Required tasks:
A. Revise the forum thread about slow CSV loading, starting with "for chunk in" and going on through "chunk_list.append(chunk)", so that "50000" takes the place of "10000".
B. In the forum thread about slow CSV loading, roughly how large is the CSV file being read into a DataFrame?

Passage given:
# # #
0

I have a csv that I am reading into a Pandas DataFrame but it takes about 35 minutes to read. The csv is approximately 120 GB. I found a module called cudf that allows a GPU DataFrame however it is only for Linux. Is there something similar for Windows?

chunk_list = []
combined_array = pd.DataFrame()
for chunk in tqdm(pd.read_csv('\\large_array.csv', header = None, 
        low_memory = False, error_bad_lines = False, chunksize = 10000)):
    print(' --- Complete')
    chunk_list.append(chunk)
array = pd.concat(chunk_list)
print(array)
rzaratx
  • 756
  • 3
  • 9
  • 29
  • 1
    You should consider an alternative serialization format, csv is not really designed for performance. What is the nature of your data? – juanpa.arrivillaga Nov 13 '19 at 00:05
  • 1
    as @juanpa.arrivillaga mentioned you should save your date in a `.hd5` file. It will be way faster to then load it into a dataframe. – Teddy Nov 13 '19 at 00:12
  • My data consists of 10's of thousands of 1 line arrays. – rzaratx Nov 13 '19 at 01:09
  • I've been trying to save as `.h5` but the code keeps telling me that there is no module named `tables` even though I pip installed it. – rzaratx Nov 13 '19 at 01:11
  • @RicardoZaragoza what does that mean? 1 line arrays? CSV is *text*, what exactly do you mean by arrays? Also, if you are trying to use hd5, show the code that is failing. Did you try using `pandas.DataFrame.to_hdf`? – juanpa.arrivillaga Nov 13 '19 at 01:17
  • They are just numbers separated by commas. I've been trying to use `array.to_hdf('large_array.h5', key='df', mode='w')`. I have checked the pytables.org prerequisites and installed everything it recommeded. – rzaratx Nov 13 '19 at 01:27
  • I `import tables` at the beginning of my code but i get the error `ModuleNotFoundError: No module named 'tables'` – rzaratx Nov 13 '19 at 01:32
  • This sounds like an entirely different problem, but anyway, likely the speedup from hdf will be significant. However, do you actually need a pandas dataframe? or can you just use a `numpy.ndarray`, because then you could just save it using the native numpy serialization format which would be quite fast as well. – juanpa.arrivillaga Nov 13 '19 at 01:35
  • I figured it out. I `import h5py` and save using `array = h5py.File('large_array.h5', mode='w')`. I'll see if that improves loading time. – rzaratx Nov 13 '19 at 01:46
  • read it via python datatable and convert to pandas frame – jangorecki Nov 14 '19 at 04:16
  • Does this answer your question? [Fastest way to parse large CSV files in Pandas](https://stackoverflow.com/questions/25508510/fastest-way-to-parse-large-csv-files-in-pandas) – Michael Delgado Sep 12 '21 at 18:08

2 Answers2

1

You can also look at dask-dataframe if you really want to read it into a pandas api like dataframe.
# # #
Data extract:

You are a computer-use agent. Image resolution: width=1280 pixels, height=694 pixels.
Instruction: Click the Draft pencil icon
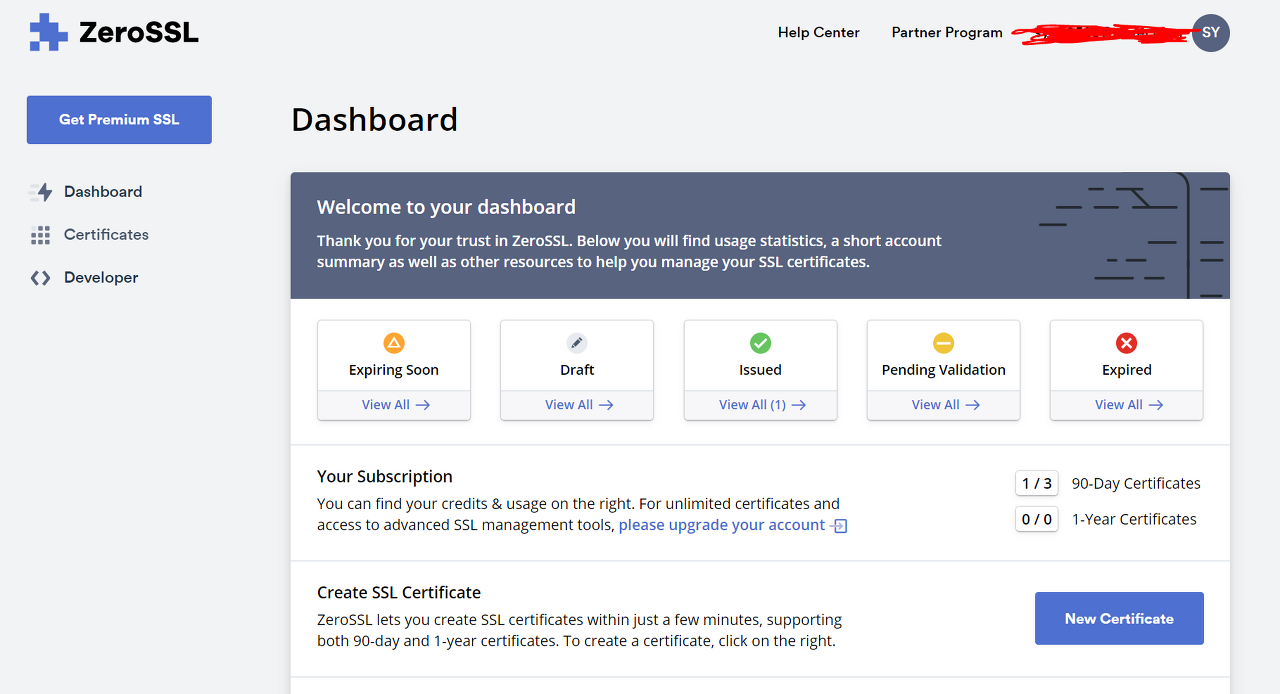coord(577,343)
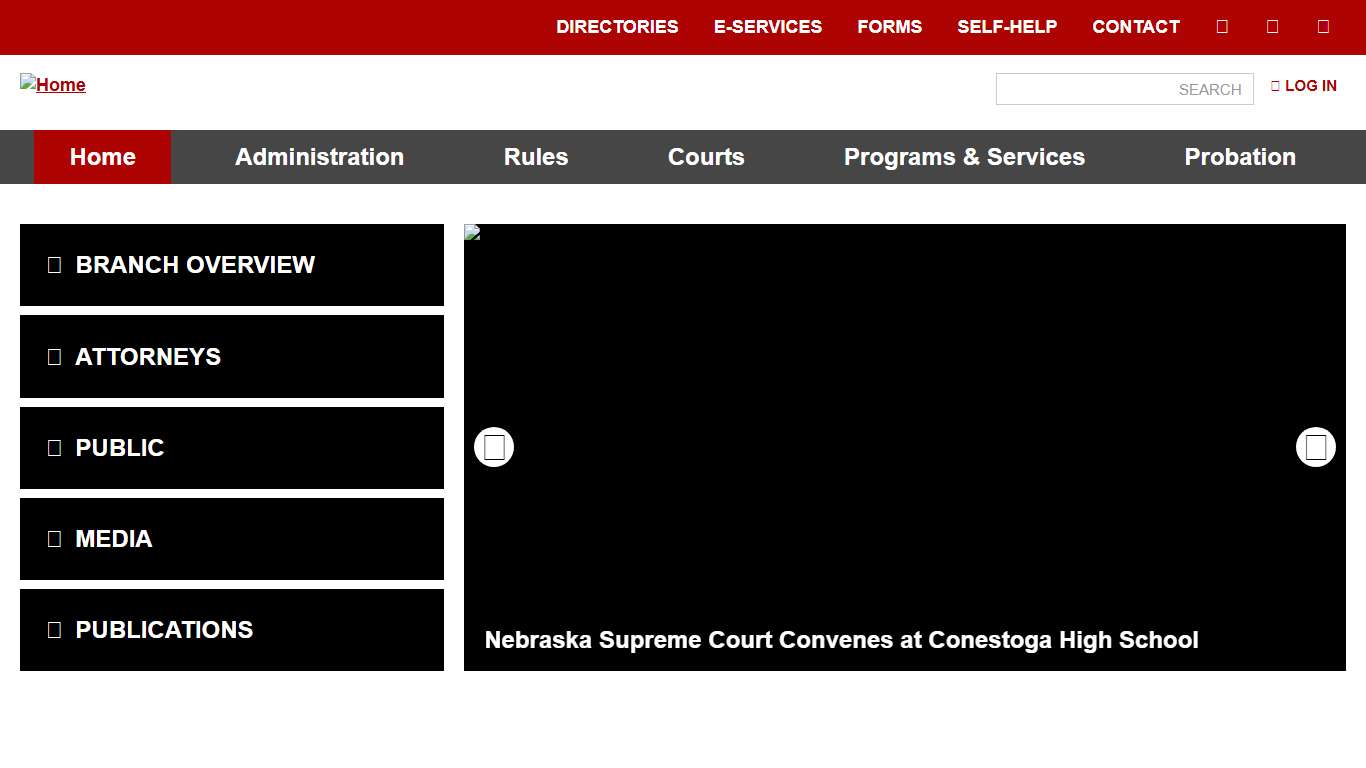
# # #
Task-by-task outputs:
A.
for chunk in tqdm(pd.read_csv('\\large_array.csv', header = None, 
        low_memory = False, error_bad_lines = False, chunksize = 50000)):
    print(' --- Complete')
    chunk_list.append(chunk)

B. About 120 GB.